The structured interview was designed to collect information ranging from parenting techniques to family history of mental health conditions. It was also designed to screen for anxiety disorders in this group of children. Using these data Lea and her team explored the links between certain factors and anxiety disorders in pre-schoolers. The interviews could detect the presence of any anxiety disorder, ranging from separation anxiety disorder to selective mutism which alters communication in certain social settings. The interviews could also diagnose Obsessive Compulsive Disorder (a condition where the child has intrusive thoughts, repetitive, unwanted thoughts). The interviewers also screened for Attention Deficit Hyperactivity Disorder. ADHD is made up of problems focusing and directing attention and hyperactivity. The interviews also assessed 41 events that could be traumatic for a child, including sleep related problems such as nightmares. Only the parents were interviewed using the structured schedule.
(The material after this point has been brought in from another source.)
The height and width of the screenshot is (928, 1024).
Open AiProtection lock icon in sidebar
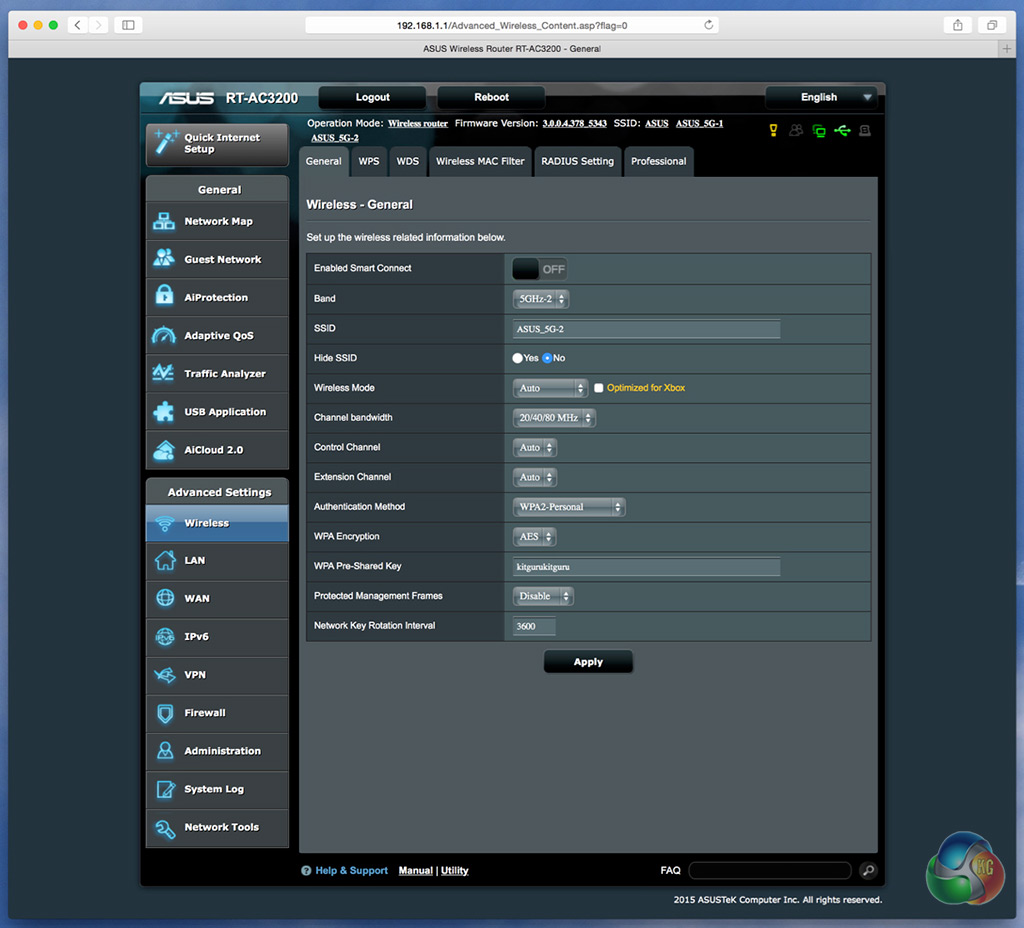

The pre-schoolers took part in a two-hour study using of various scenarios designed to detect if the child has an anxious disposition or not. The researchers prompt the child to show a range of emotion and behaviours through these scenarios. The study included leaving the participants in a room with a stranger and playing with new, exciting toys. The episodes were each recorded through a one-way mirror for later coding. Coding is the process of labelling the observations made by the researchers so that the data can be compared and analyzed.

Over 90% of the parents and preschool participants returned for another lab session. This was to assess child and parent interaction. This included six tasks ranging from book reading to block building. Over 400 mothers and 400 fathers also completed a questionnaire based on parenting style.

Lea and her colleagues interviewed 541 three to four-year-old children and their parents. From this group, 106 of them (19.6%) had an anxiety disorder. Pre-schoolers with anxiety disorders were more likely to have depression, sleep problems, behavioral issues and Oppositional Defiant Disorder. ODD is a condition which is diagnosed in children showing defiant and disobedient behavior for longer than six months. Lea and her team found that children with and without anxiety disorders were not different in terms of age, gender, ethnicity and parental marriage status. This suggests that these factors do not play a key part in whether the child will have anxiety. Children with anxiety were also more prone to sadness.

In terms of parenting, those parents who had children with an anxiety disorder were seen to be less supportive. This is compared to the parents of children with no anxiety disorder. Lea and her team also showed that the children with anxiety were more likely to have been through more stress in the previous 6 months. Of all the children who had an anxiety disorder, 32 of them had a phobia, 57 had anxiety with no specific phobia and 17 of them had both an anxiety disorder and a phobia. There were five main factors which Lea and her team thought contributed to anxiety in pre-schoolers: childhood depression, sleep problems, time spent in day care, stressful life events and behavior problems. Based on this study the way we parent our children can go a long way in protecting them from anxiety disorders. Supportive parenting can improve emotional wellbeing and help them to manage their behavior.

Children aged 3 – 4 years of age can have serious anxiety. If left untreated, some anxiety disorders can worsen. Behavioral, sleep problems and depression can also affect these young kids if anxiety is not managed. Hopefully by being aware that anxiety can seriously affect children and that is can have bad consequences we can start taking steps to prevent it.